[Collected data entries]
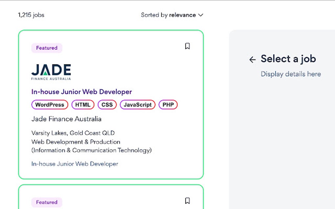The width and height of the screenshot is (335, 209).
Task: Click the bottom In-house Junior Web Developer link
Action: (74, 164)
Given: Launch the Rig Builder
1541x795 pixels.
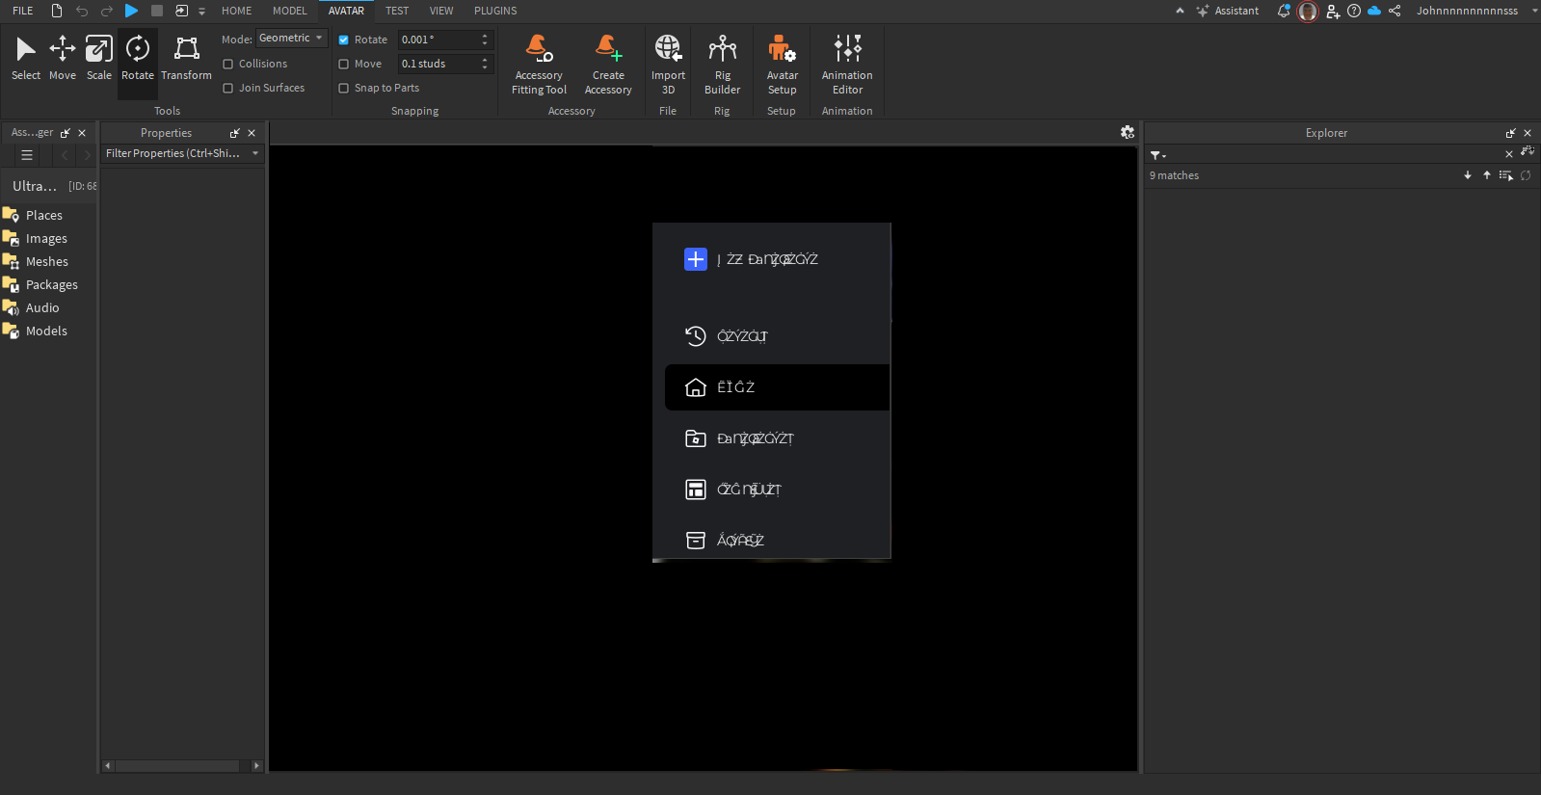Looking at the screenshot, I should pyautogui.click(x=722, y=65).
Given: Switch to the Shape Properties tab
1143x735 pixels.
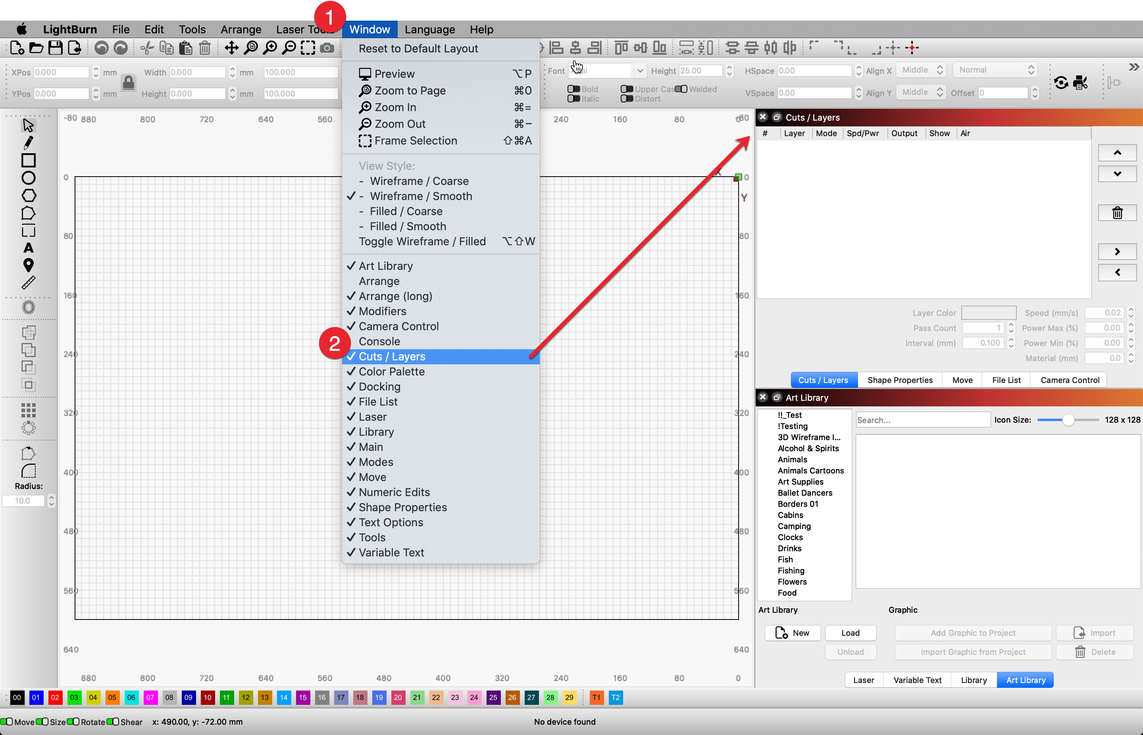Looking at the screenshot, I should tap(900, 380).

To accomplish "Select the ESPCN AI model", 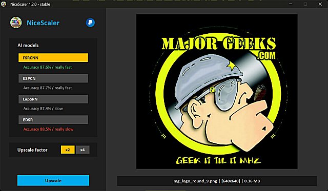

## ACTIVITY
Each line of the data above containing the string "Given" is to be copied.

## RESPONSE FOR THIS EXERCISE
Given: Launch the Rig Builder
Given: Switch to the Shape Properties tab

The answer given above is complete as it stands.